In response to numerous requests, Pope Benedict XVI has established an ordinariate for Anglican groups and clergy across the United States who wish to become Catholic. This is only the second structure like this in the world. The Pope also has named a Houston professor and former Episcopal bishop, Reverend Jeffrey N. Steenson, to lead the ordinariate.
The Ordinariate of the Chair of Saint Peter will be based in Houston, Texas. The only other ordinariate is Our Lady of Walsingham, established in January 2011 to serve England and Wales.
Similar to a diocese, though national in scope, the ordinariate will include parishes, groups and individuals of the Anglican heritage across the United States. Parishes will be fully Catholic, while retaining elements of their Anglican heritage, particularly in the liturgy.
Over 100 former Anglican priests already have applied to become Catholic priests for the ordinariate, and nearly 1,400 individuals from 22 communities are seeking to enter. Two of the communities already entered the Catholic Church in fall 2011 after a period of preparation.
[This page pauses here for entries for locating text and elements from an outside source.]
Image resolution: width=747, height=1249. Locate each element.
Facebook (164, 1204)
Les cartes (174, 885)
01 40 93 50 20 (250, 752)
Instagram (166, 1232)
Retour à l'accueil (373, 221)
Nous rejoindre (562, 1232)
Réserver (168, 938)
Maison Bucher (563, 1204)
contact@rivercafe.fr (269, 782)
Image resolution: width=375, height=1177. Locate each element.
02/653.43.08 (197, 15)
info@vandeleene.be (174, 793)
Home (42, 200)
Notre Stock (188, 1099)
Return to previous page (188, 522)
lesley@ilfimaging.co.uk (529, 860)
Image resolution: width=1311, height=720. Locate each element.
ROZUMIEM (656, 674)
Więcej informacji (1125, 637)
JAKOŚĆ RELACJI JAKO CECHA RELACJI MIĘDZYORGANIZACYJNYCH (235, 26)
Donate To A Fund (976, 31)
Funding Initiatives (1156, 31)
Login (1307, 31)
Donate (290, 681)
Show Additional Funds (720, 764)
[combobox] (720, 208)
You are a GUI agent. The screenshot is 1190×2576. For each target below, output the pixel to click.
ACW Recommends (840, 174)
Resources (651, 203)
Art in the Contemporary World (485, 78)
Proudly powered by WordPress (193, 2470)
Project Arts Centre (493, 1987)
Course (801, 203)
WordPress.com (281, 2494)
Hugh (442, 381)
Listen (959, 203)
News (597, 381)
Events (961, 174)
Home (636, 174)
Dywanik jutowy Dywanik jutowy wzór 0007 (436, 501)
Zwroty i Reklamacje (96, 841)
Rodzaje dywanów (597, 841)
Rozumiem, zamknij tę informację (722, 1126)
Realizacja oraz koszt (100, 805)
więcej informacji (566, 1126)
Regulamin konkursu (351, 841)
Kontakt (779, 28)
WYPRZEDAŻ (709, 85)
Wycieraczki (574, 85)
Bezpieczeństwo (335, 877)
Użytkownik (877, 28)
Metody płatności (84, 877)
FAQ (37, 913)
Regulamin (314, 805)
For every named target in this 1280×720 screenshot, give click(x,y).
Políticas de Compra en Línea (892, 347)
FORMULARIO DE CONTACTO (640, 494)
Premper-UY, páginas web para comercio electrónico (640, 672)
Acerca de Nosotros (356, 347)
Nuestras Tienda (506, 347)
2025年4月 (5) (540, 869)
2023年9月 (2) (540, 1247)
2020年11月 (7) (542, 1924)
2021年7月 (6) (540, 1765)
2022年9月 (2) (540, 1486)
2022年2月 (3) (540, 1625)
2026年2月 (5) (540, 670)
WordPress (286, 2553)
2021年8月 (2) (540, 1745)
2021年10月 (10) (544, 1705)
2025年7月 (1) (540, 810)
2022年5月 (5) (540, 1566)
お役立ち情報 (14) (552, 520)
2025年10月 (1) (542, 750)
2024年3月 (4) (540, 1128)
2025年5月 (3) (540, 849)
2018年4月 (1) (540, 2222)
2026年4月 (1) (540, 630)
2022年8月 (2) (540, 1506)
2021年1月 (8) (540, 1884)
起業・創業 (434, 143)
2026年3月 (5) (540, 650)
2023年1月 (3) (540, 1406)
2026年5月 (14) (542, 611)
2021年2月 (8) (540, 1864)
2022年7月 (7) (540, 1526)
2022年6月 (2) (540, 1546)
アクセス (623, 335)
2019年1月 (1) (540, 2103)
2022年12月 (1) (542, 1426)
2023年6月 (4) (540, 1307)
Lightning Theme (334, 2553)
Father Steenson, who will be the Ordinary, became Catholic in 2007 and a Catholic priest in 2009. He is married and the father of three adult children. As Ordinary, he will be a member of the United States Conference of Catholic Bishops. However, since he is married, he may not be ordained a bishop.
Why an ordinariate
The ordinariates are the result of persistent and repeated requests from Anglican groups to become Catholic in a “corporate” manner (as groups). In November 2009, Pope Benedict XVI issued an apostolic constitution, Anglicanorum coetibus (pronounced Anglicanorum chay-tee-bus), which authorized the ordinariates. In September 2010, the Vatican appointed Cardinal Donald Wuerl, Archbishop of Washington, as its delegate for its implementation in the United States. He, Bishop Kevin Vann of Fort Worth and Bishop Robert McManus of Worcester were assisted by Reverend Scott Hurd, a priest of the Archdiocese of Washington (and a former Anglican priest). Fr. Hurd will serve a three-year term as vicar general of the ordinariate.
Over the next year, clergy, groups and individuals nationwide expressed interest, leading to the establishment of the new ordinariate.
About Father Steenson
Fr. Steenson teaches patristics (the study of the early church fathers) at the University of St. Thomas and St. Mary’s Seminary in Houston, TX. He and his wife Debra were received into the Catholic Church in 2007, after 28 years of ministry in the Church of England and the Episcopal Church. Fr. Steenson was ordained for the Catholic priesthood in the Archdiocese of Santa Fe in 2009, and was instrumental in establishing the formation program for Anglican priests applying for the Catholic priesthood as part of the ordinariate.
He grew up on a family farm in North Dakota and received his theological training at Trinity Evangelical Divinity School in Ill., Harvard Divinity School and the University of Oxford, from where he received his doctorate in patristic studies in 1983.
Ordained an Anglican priest in 1980, he served Episcopal parishes in suburban Philadelphia, Pa., and Fort Worth, Texas, before becoming canon to the ordinary in the Episcopal Diocese of the Rio Grande (New Mexico and far west Texas). In 2004, he was elected bishop of that diocese.